Long title | An Act to regulate the sale of viruses, serums, toxins, and analogous products in the District of Columbia; to regulate interstate traffic in said articles, and for other purposes. |
---|---|
Nicknames | Virus-Toxin Law |
Enacted by | the 57th United States Congress |
Effective | July 1, 1902 |
Citations | |
Public law | 57-244 |
Statutes at Large | 32 Stat. 728, Chapter 1378 |
Legislative history | |
|
The Biologics Control Act of 1902, also known as the Virus-Toxin Law, was the first law that implemented federal regulations of biological products such as vaccines in the United States. [1] It was enacted in response to two incidents involving the deaths of 22 children who had contracted tetanus from contaminated vaccines. [2] This law paved the way for further regulation of drug products under the Pure Food and Drug Act of 1906 and the Federal Food, Drug, and Cosmetic Act of 1938. Biologics control is now under the supervision of the U.S. Food and Drug Administration (FDA). [3]

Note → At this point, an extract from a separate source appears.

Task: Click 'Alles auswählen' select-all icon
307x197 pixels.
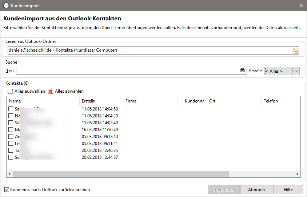Action: point(10,91)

When the large scale production of vaccines and anti-toxin serum began in the late 19th century, the United States had no government regulations on biological products. [4] In 1901, a 5-year-old girl died of tetanus in St. Louis, Missouri, after being given a diphtheria anti-toxin. Investigations found that the St. Louis Board of Health produced the contaminated anti-toxin using the blood of a horse infected with tetanus. While the infected horse, Jim, was killed, the Board of Health continued to use the serum to treat diphtheria. It was later discovered that 12 other children had died from the same contaminated anti-toxin serum in St. Louis. That same year, nine children in Camden, New Jersey, died from contaminated smallpox vaccines. [5] These incidents led the Hygienic Laboratory and the Medical Society of the District of Columbia to propose a law regulating the production of biological products. On July 1, 1902, Congress passed the Biologics Control Act. [4]

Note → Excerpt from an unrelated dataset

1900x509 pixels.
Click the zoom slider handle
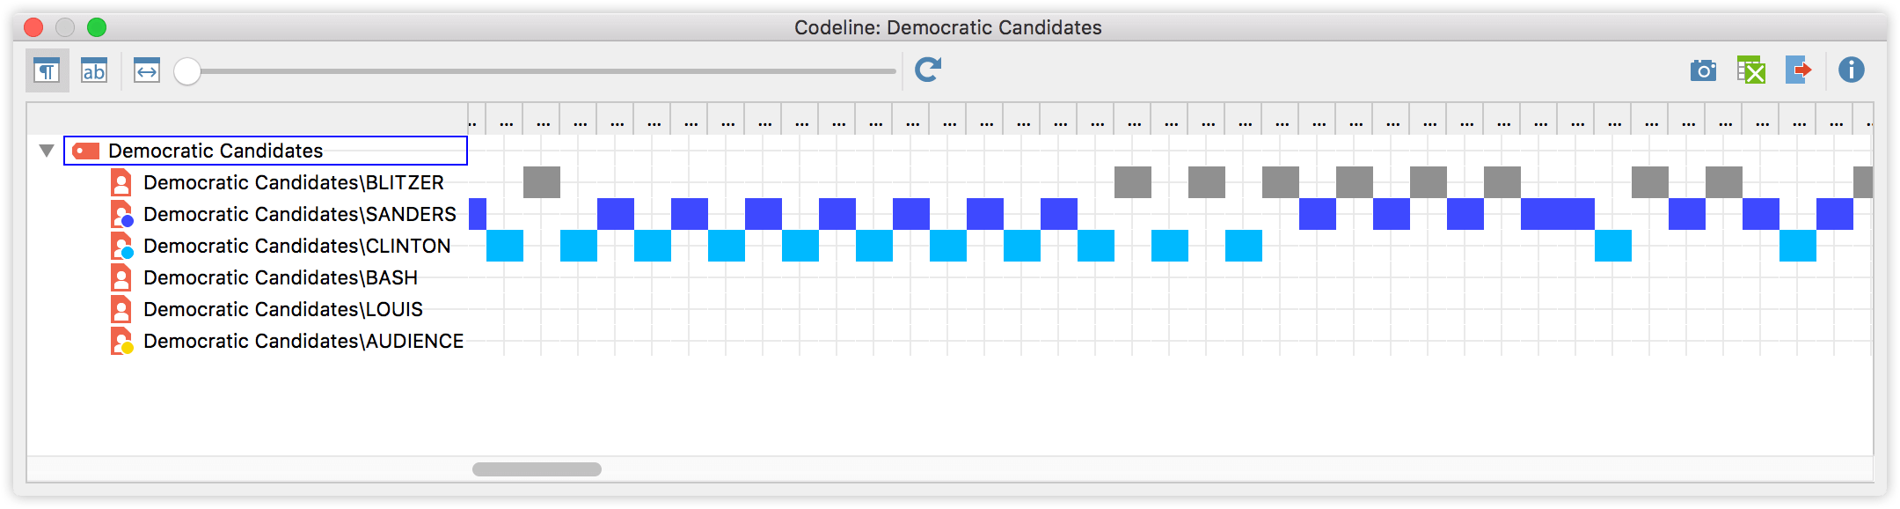pyautogui.click(x=187, y=71)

The Biologics Control Act established a board to oversee the implementation of regulations of biological products. The board consisted of the Surgeon-General of the Army, the Surgeon-General of the Navy, and the Surgeon-General of the Marine Hospital Service, and was to be overseen by the Secretary of the Treasury. This board was given the power to issue, suspend, and revoke licenses to produce and sell biological products. The Biologics Control Act also mandated that all products be labeled accurately with the name of the product and the address and license number of the manufacturer. [4] Laboratories could be subjected to unannounced inspections by the Treasury Department. [6] The punishment for the violation of this law was a fine of up to $500 or up to a year in prison.

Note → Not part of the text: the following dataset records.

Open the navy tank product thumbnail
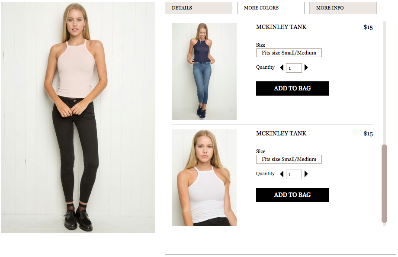This screenshot has width=398, height=257. (204, 72)
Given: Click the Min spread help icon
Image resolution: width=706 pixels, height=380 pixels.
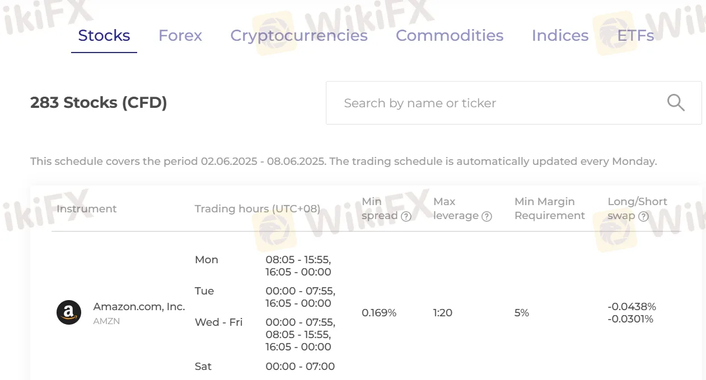Looking at the screenshot, I should pos(406,216).
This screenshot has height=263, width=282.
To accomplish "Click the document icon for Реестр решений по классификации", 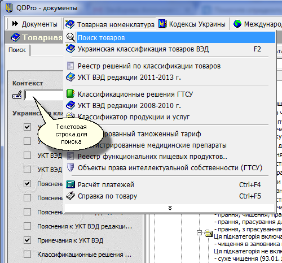I will (71, 66).
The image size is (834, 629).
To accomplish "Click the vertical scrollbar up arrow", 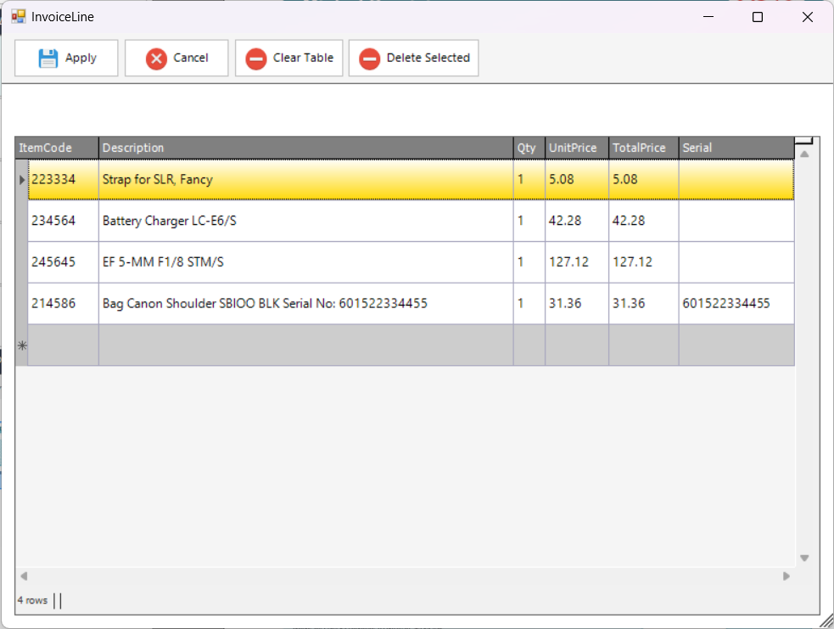I will pos(804,154).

The Laboratory of Hygiene of the Marine Hospital Service, established on Staten Island, NY, in 1887, was in charge of testing biologics before the Biologics Control Act. It was moved to Washington, D.C., in 1891, and renamed the Hygienic Laboratory of the Public Health and Marine Hospital Service in 1902. [2] The Hygienic Laboratory was responsible for renewing licenses annually, testing products, and performing inspections. In 1930, the Ransdell Act transformed the Hygienic Laboratory into the National Institute of Health and gave it a larger role in public health research. [7] In 1948, the name was changed again to the National Institutes of Health, as it encompassed many institutes and centers dedicated to biomedical research. In 1972, biologics regulation was moved to the Food and Drug Administration and later became known as the Center for Biologics Evaluation and Research (CBER).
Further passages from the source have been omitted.